CHECK YOUR UNDERSTANDING ▸
A. Using the text on the saints of May 4, explain in one to three sentences why praising the angels and saints is also praising God's glory.
B. Edit the text on the saints of May 4 by writing out the passage that begins at the words "In Your loving" and stops after "company in heaven.", with "protection" changed to "care".

Saints celebrated on the 4th of May
Prayer to the Angels and the Saints
Heavenly Father, in praising Your Angels and Saints we praise Your glory, for by honouring them we honour You, their Creator. Their splendour shows us Your greatness, which infinitely surpasses that of all creation.
In Your loving providence, You saw fit to send Your Angels to watch over us. Grant that we may always be under their protection and one day enjoy their company in heaven.
Heavenly Father, You are glorified in Your Saints, for their glory is the crowning of Your gifts. You provide an example for us by their lives on earth, You give us their friendship by our communion with them, You grant us strength and protection through their prayer for the Church, and You spur us on to victory over evil and the prize of eternal glory by this great company of witnesses.
Grant that we who aspire to take part in their joy may be filled with the Spirit that blessed their lives, so that, after sharing their faith on earth, we may also experience their peace in heaven. Amen.
ST JOHN MARTIN MOYE, PRIEST
[Saint John Martin Moye] was a priest of the Diocese of Metz, founder of the Sisters of Divine Providence, missionary in China. He was born at Cutting, Lorraine, January 27, 1730.
BEGINNINGS
He was the sixth of the thirteen children of John Moye and Catharine Demange. His older brother, a seminarian, taught him the first rudiments of Latin, and he completed his classical studies at the College of Pont-à-Mousson. He then studied philosophy at the Jesuit College of Strasbourg, and entered the theological Seminary of St-Simon, Metz, in the autumn of 1751. Ordained a priest March 9, 1754, he was appointed vicar in the episcopal city the same month.

DATA EXCERPTS ▸
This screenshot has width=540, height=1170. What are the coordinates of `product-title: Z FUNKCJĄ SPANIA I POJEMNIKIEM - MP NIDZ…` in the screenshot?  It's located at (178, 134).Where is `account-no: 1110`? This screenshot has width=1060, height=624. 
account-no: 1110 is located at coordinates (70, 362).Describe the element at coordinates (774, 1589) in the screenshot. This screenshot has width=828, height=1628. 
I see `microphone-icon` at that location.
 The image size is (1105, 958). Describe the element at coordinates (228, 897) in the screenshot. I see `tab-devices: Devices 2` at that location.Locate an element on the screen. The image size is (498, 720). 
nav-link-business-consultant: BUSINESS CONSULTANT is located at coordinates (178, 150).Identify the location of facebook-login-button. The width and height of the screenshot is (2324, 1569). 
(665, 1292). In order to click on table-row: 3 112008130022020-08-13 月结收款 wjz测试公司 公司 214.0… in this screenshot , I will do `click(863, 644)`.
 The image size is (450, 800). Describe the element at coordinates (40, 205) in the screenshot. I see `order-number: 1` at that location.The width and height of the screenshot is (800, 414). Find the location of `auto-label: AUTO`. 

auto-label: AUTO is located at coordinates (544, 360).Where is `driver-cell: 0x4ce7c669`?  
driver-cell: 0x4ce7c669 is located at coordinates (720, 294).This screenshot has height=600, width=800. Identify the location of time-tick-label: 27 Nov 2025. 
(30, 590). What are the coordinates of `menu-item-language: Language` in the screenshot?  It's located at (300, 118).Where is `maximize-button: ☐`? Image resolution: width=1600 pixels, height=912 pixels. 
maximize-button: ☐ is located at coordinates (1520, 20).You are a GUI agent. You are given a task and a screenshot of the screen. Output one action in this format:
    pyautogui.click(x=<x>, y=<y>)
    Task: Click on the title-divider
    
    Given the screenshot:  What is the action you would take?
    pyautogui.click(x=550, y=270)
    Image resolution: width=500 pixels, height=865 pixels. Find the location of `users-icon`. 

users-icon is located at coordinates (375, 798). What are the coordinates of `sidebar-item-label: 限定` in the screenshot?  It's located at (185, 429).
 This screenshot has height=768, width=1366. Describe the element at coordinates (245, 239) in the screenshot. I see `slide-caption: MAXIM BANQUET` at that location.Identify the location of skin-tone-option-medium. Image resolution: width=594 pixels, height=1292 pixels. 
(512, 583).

TASK-BY-TASK RESULTS ▸
A. Praising the angels and saints praises God's glory because honoring them honors God, their Creator. Their splendor also shows God's greatness, which infinitely surpasses that of all creation.

B.
In Your loving providence, You saw fit to send Your Angels to watch over us. Grant that we may always be under their care and one day enjoy their company in heaven.